The scene then immediately shifts to the perception of a fish tank, where Bond is involved with a violent struggle at her desk with a large man in a scuba set. Bond manages to subdue the man by using a pencil to remove his breathing tube. Meanwhile, in Doctor Boss' office, she informs Part-Time Bond that she suspects that Bond is after their files that contains their plans to take over the world. Shortly thereafter, Bond is right in the middle of a massive shootout at her desk, where she's only armed with a rubber band and paper clips. Bond is soon captured by Doctor Boss and Part-Time Job, who has her tied to a watercolor that's filled with nitroglycerin. Before Boss leaves, she attempts to crack a few jokes regarding Bond's impending doom with Part-Time Job playing a rimshot while sitting at a drum kit.

Unbeknownst to Part-Time Job, Bond is carefully cutting the back of the ropes with her sharpened right index fingernail. Bond soon begins to distract Part-Time Job by seductively pleading with him to make her happy one more time. But just as Part-Time Job walks back to Bond under the assumption that she wants him to romantically satisfy her, Bond manages to break free from the ropes, grabs a bottle of Whack Out, and tosses it in front of Part-Time Job, subduing him. Soon, Doctor Boss returns and to her shock, finds Part-Time Job immobilized on the floor.

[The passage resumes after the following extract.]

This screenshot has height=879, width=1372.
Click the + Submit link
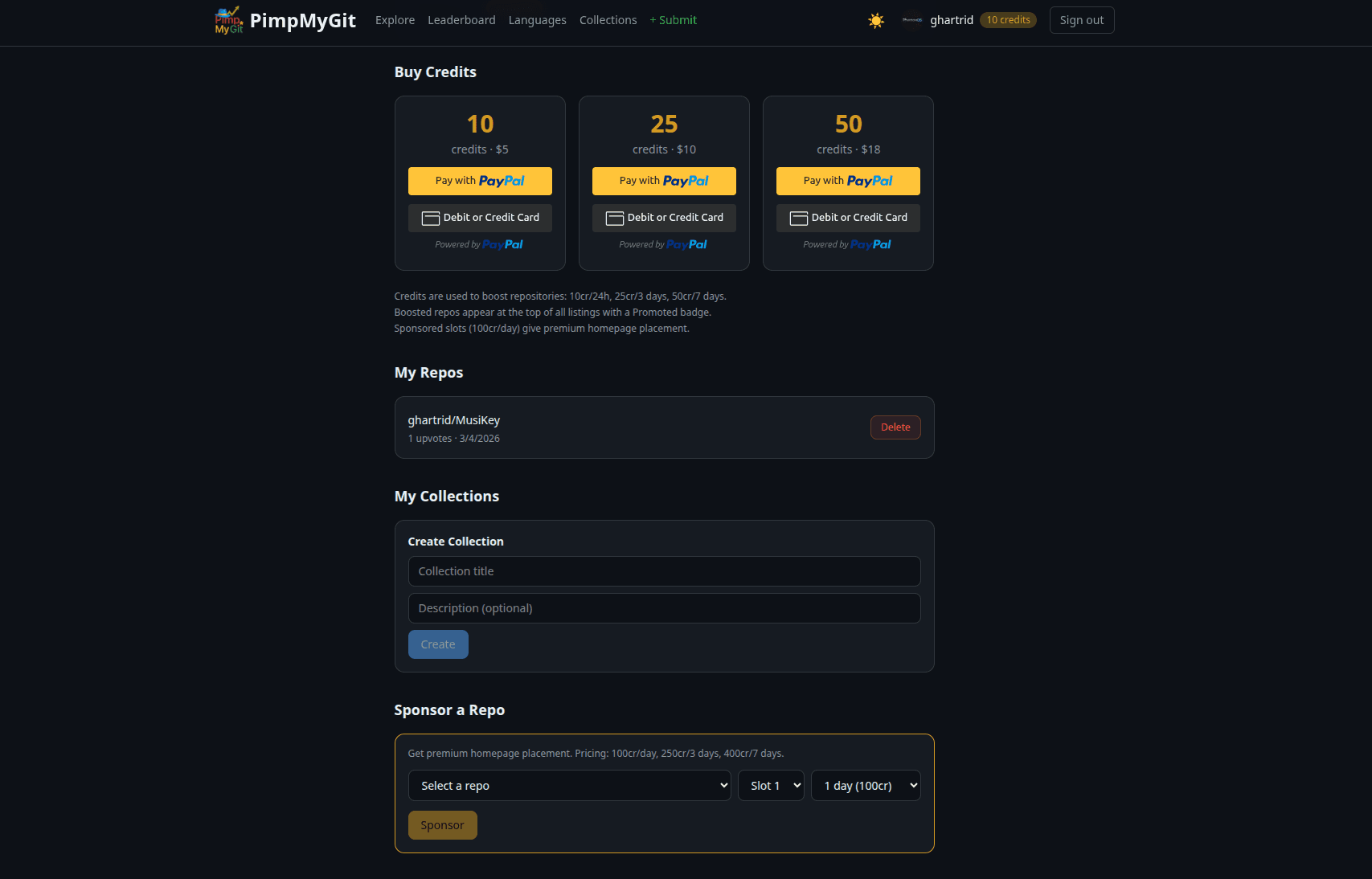673,20
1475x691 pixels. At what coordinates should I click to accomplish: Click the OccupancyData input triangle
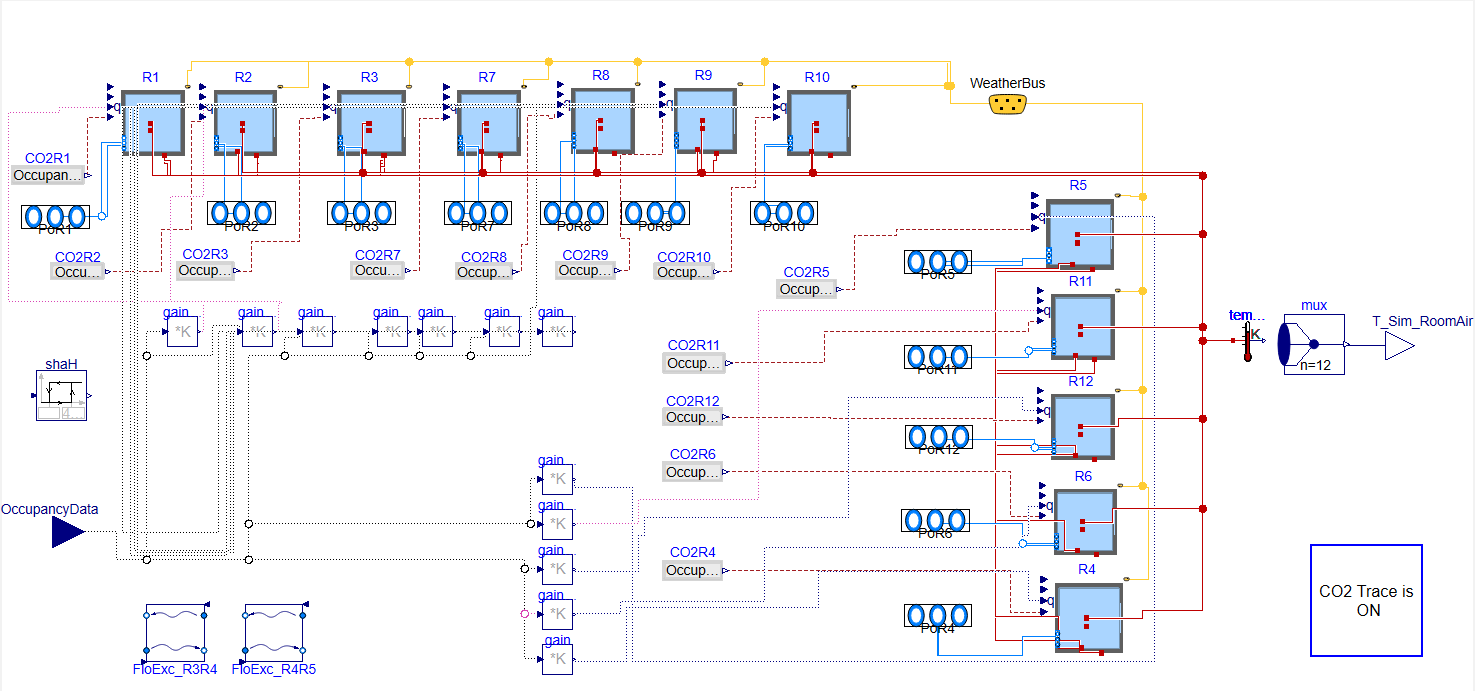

Enraged, Boss pulls a gun out on Bond, only for Bond to casually grab a black stapler and stapling Boss to door. Afterwards, Bond breaks the fourth wall by saying that she likes her villains "stapled, not stirred".

In the closing credits for "For Your Files Only" (and a theme song reminiscent of "Goldfinger" by Shirley Bassey), Jane Bond is said to return in: "Octotempy", "The Man with the Golden Parachute", "On Her Majesty's Temporary Service", "You Only Temp Twice", "Temps Aren't Forever", "Moontemper", "Dr. No-Raise", "Thunder Ball-point", "The Spy Who Hired Me", "From Russia with Overtime", "The Living Day Jobs", "License to Type", and "Tempfinger".